■ **WHAT THE TASK REQUIRES**:
Put the data lines as a Markdown table with the columns Row and Line, starting with the line containing "This screenshot has height=865, width=1386." and going on through the end of the data, leaving out blank lines and pictures.

■ **GIVEN RECORDS**:
* START *

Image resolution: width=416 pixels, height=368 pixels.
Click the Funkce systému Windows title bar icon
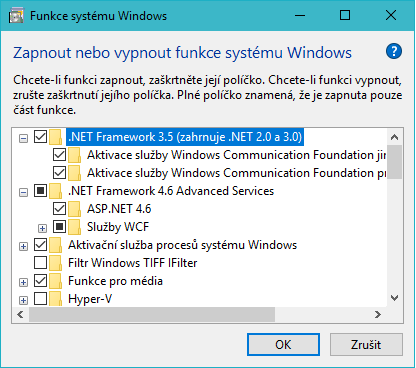(16, 16)
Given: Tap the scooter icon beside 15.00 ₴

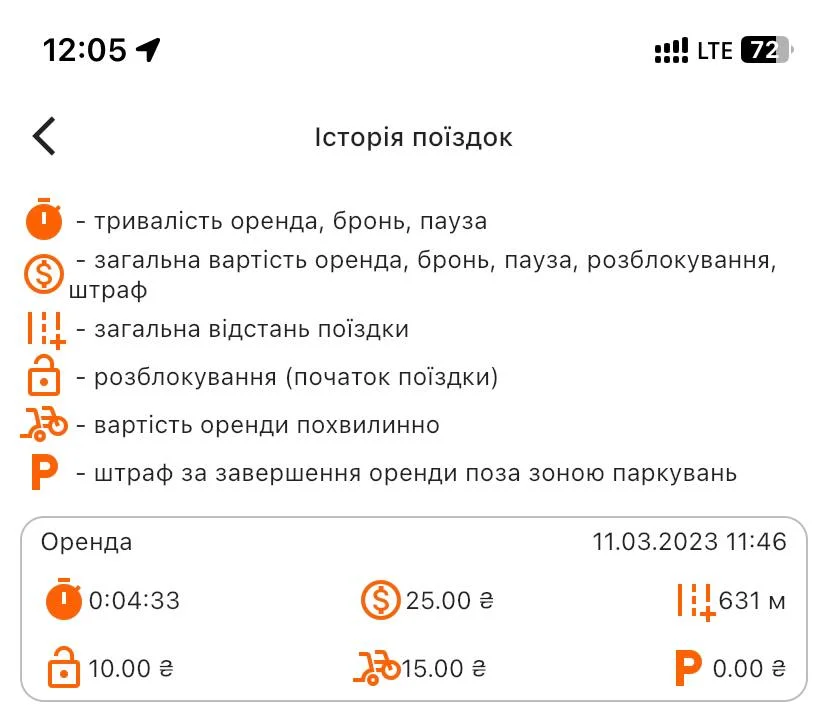Looking at the screenshot, I should pos(377,668).
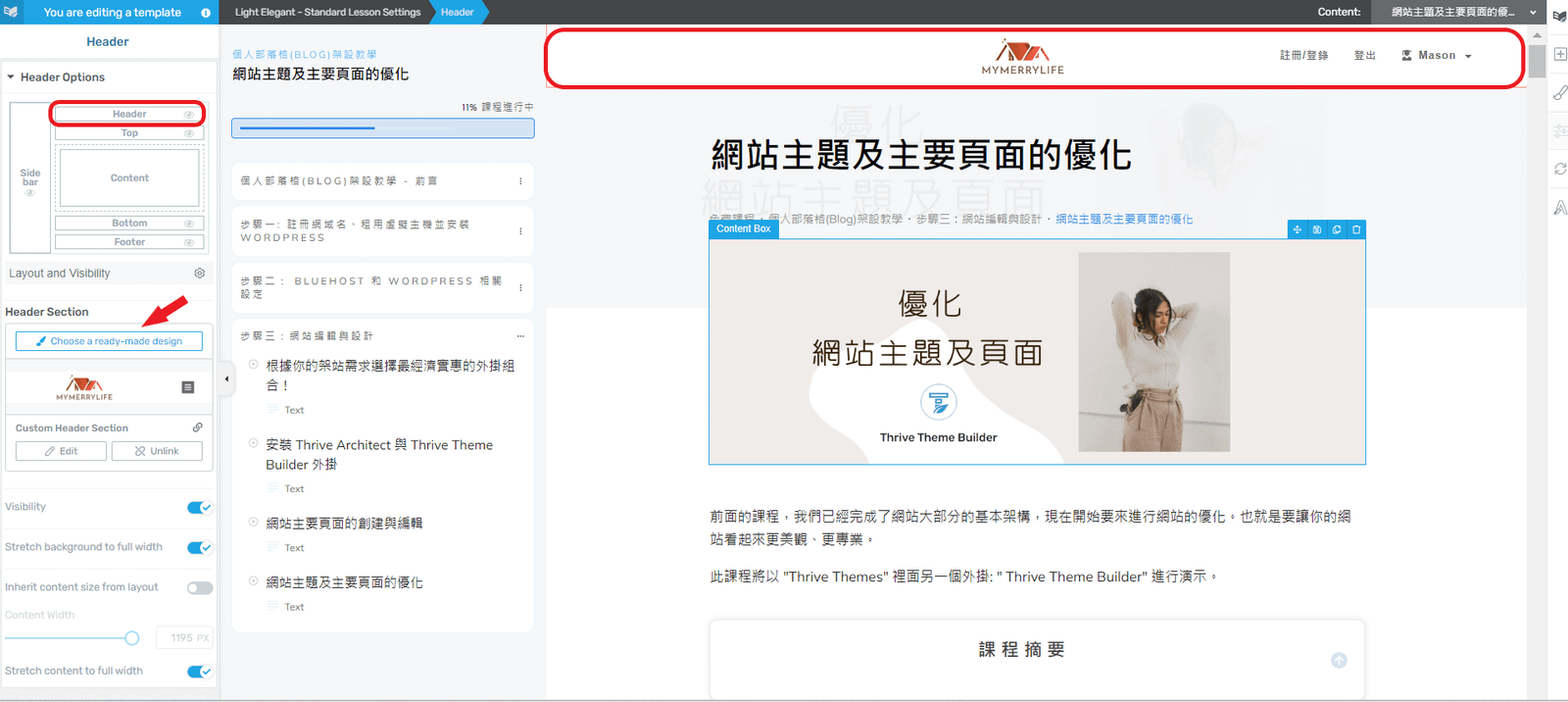Image resolution: width=1568 pixels, height=702 pixels.
Task: Duplicate the Content Box with copy icon
Action: (1337, 229)
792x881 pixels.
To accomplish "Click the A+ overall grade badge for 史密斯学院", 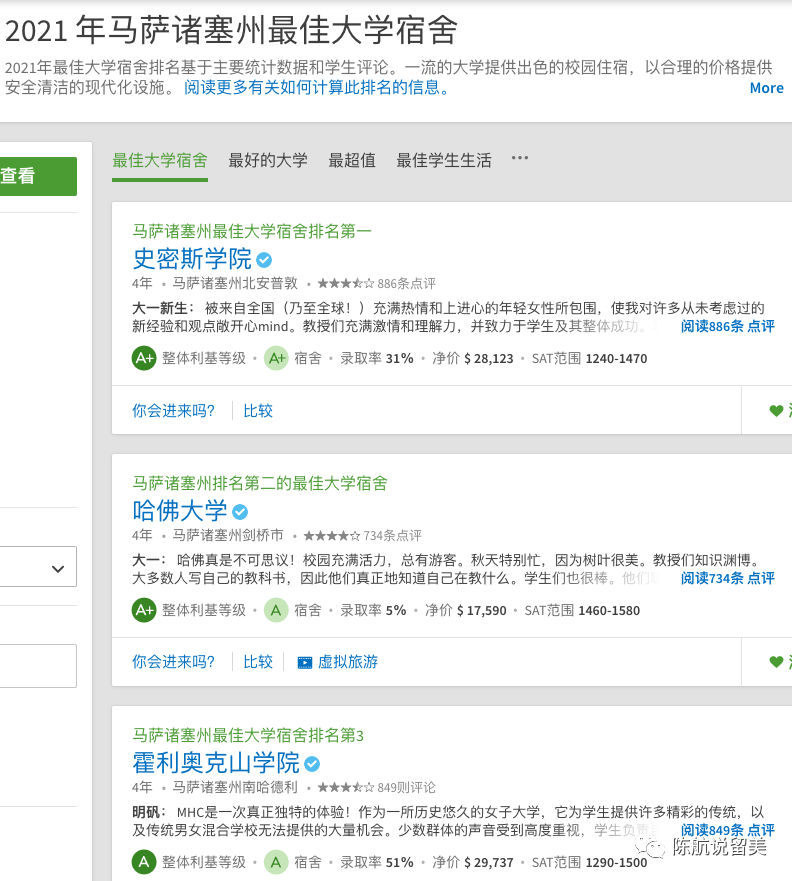I will click(144, 358).
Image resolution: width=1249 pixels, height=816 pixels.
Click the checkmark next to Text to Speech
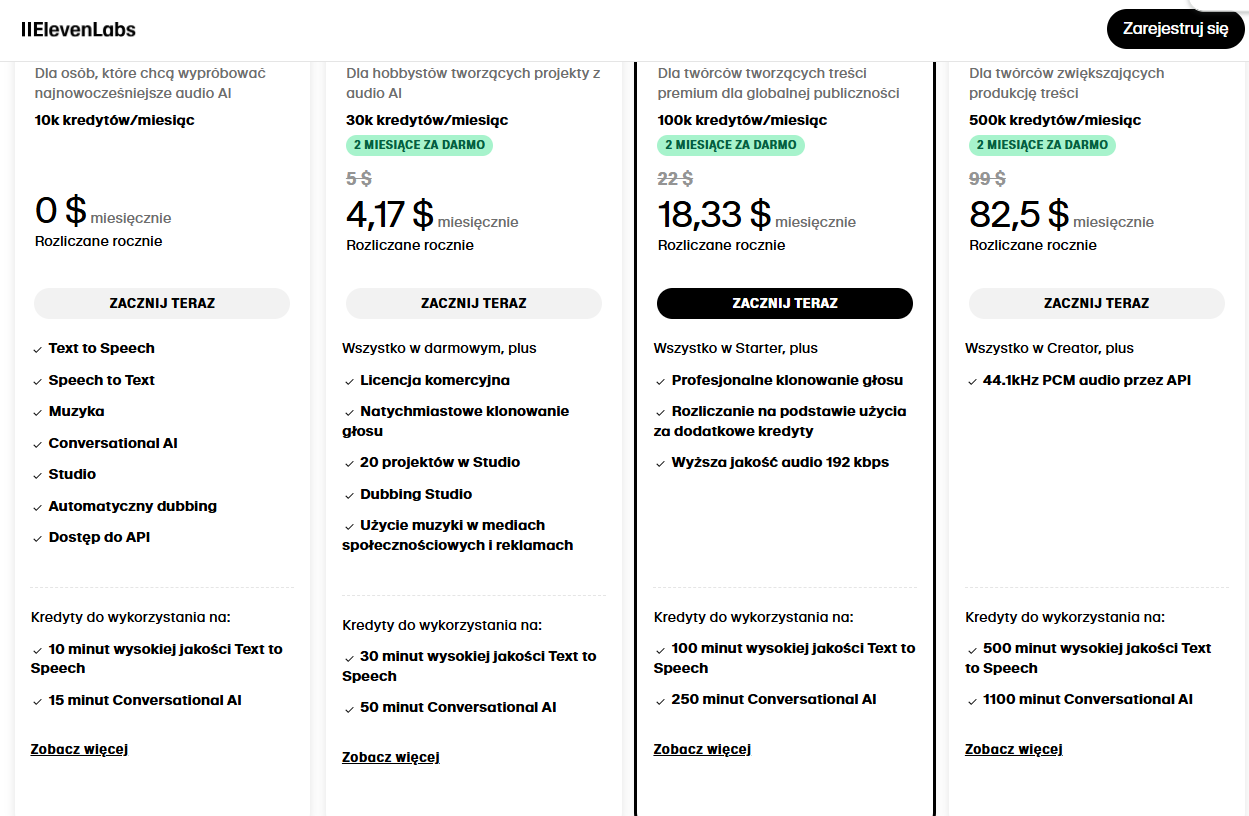point(38,350)
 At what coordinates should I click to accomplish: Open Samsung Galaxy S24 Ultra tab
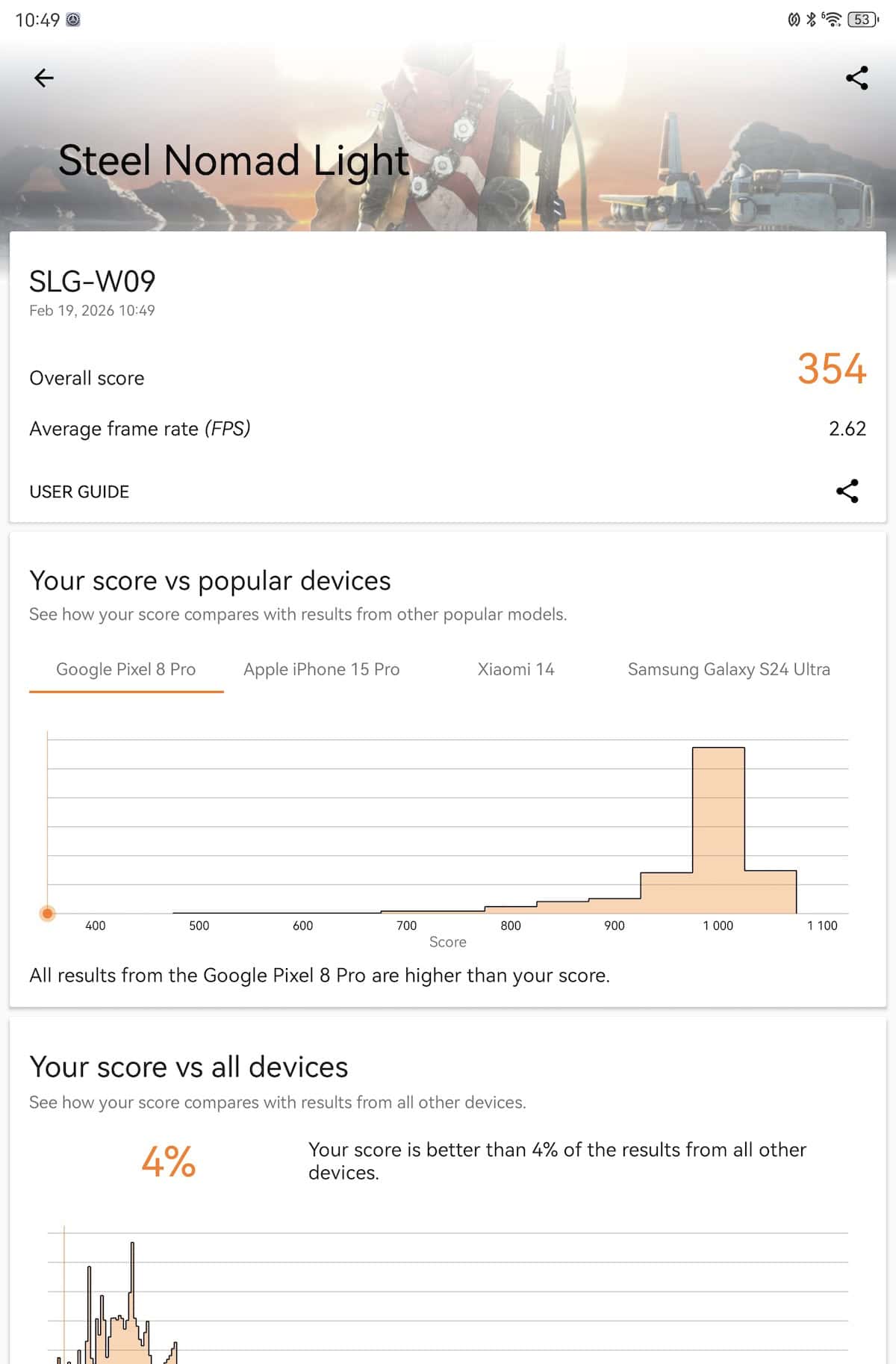[729, 669]
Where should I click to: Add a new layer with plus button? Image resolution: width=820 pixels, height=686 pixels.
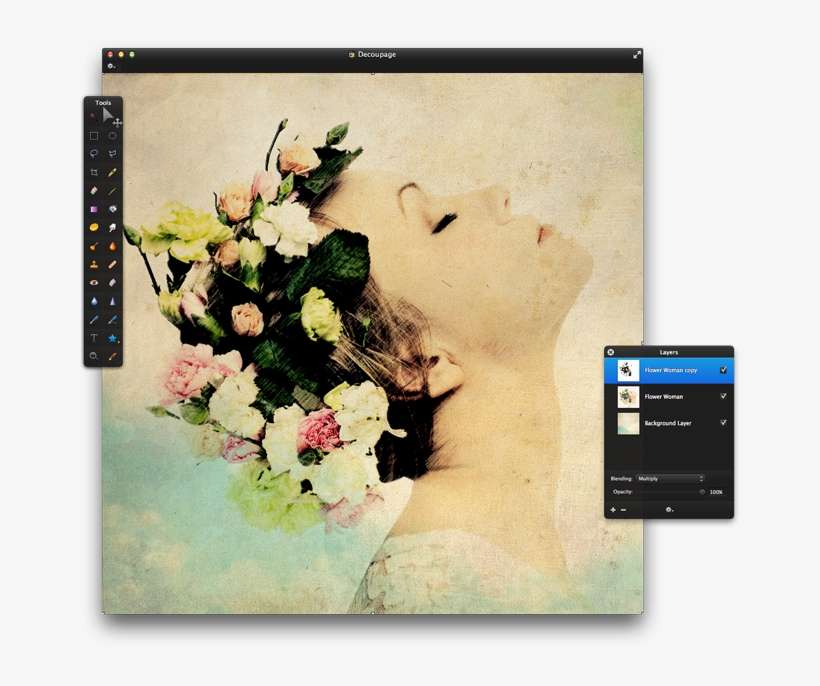pyautogui.click(x=613, y=510)
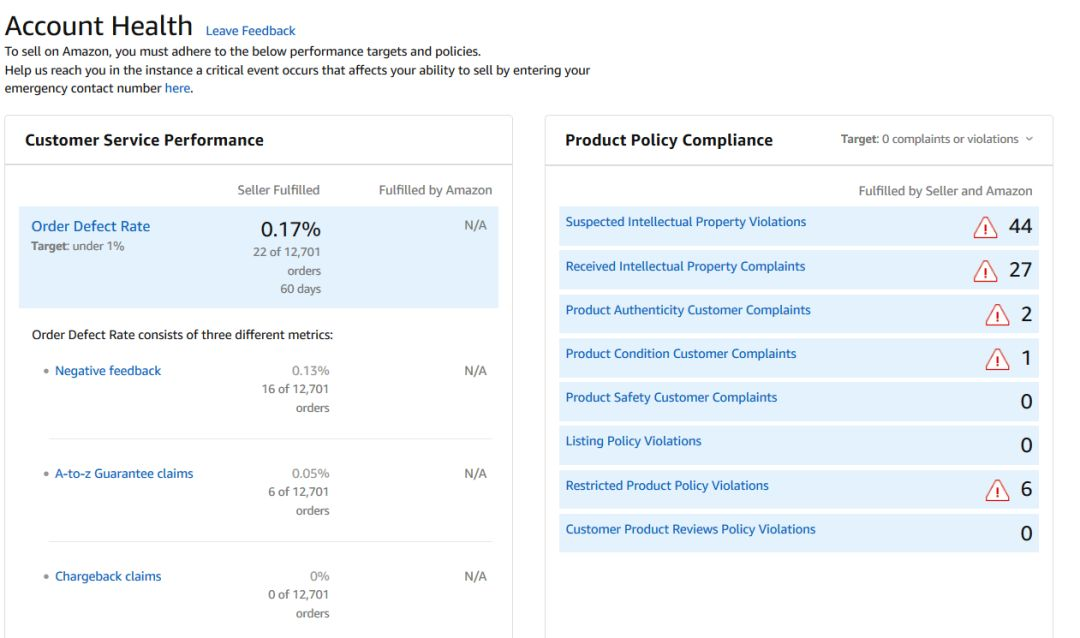The width and height of the screenshot is (1080, 638).
Task: Open Product Safety Customer Complaints
Action: pos(671,398)
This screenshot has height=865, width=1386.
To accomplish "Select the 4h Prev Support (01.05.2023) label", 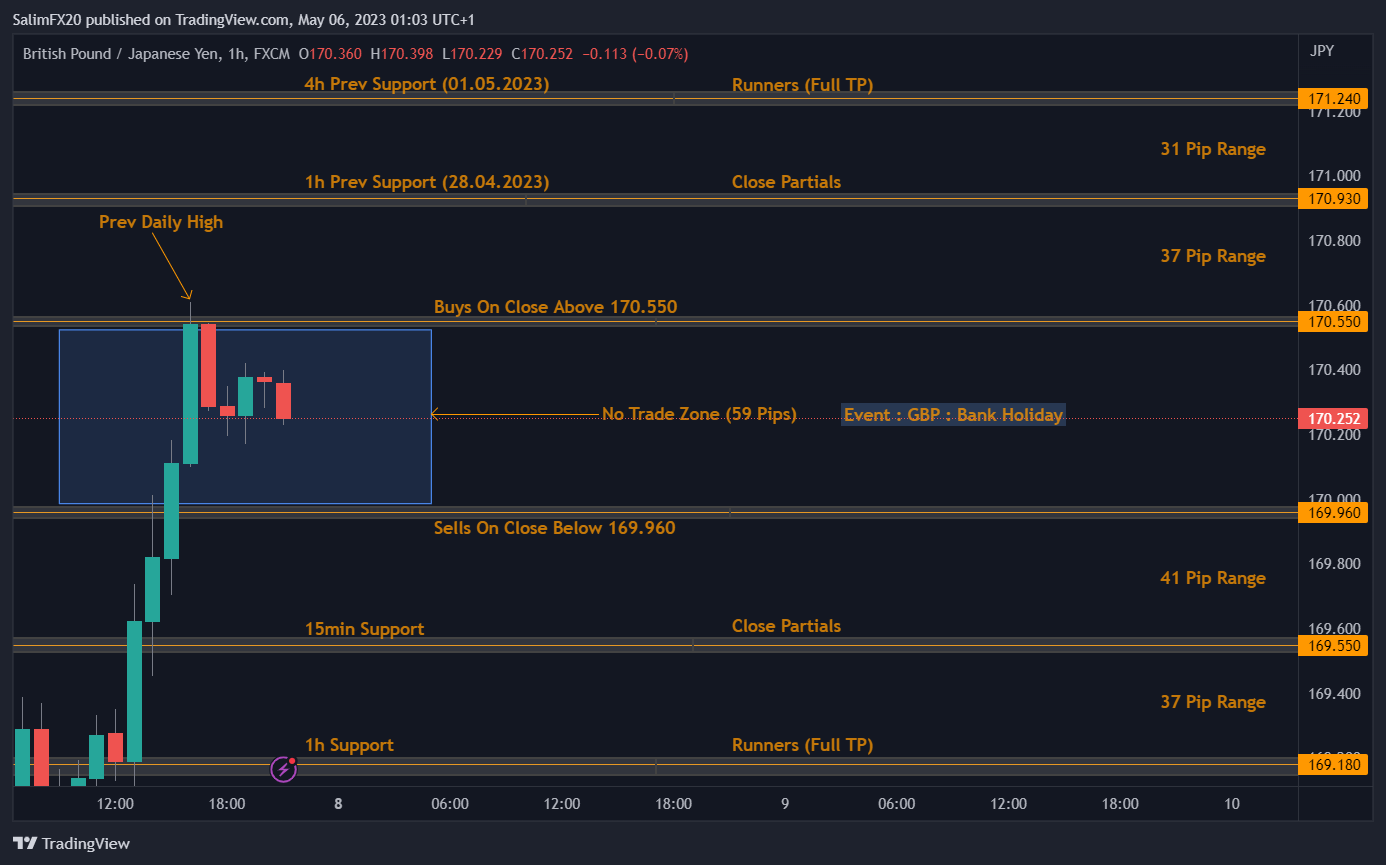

* END *

■ **ANSWER TO THE PROBLEM**:
| Row | Line |
|---|---|
| 1 | This screenshot has height=865, width=1386. |
| 2 | To accomplish "Select the 4h Prev Support (01.05.2023) label",  |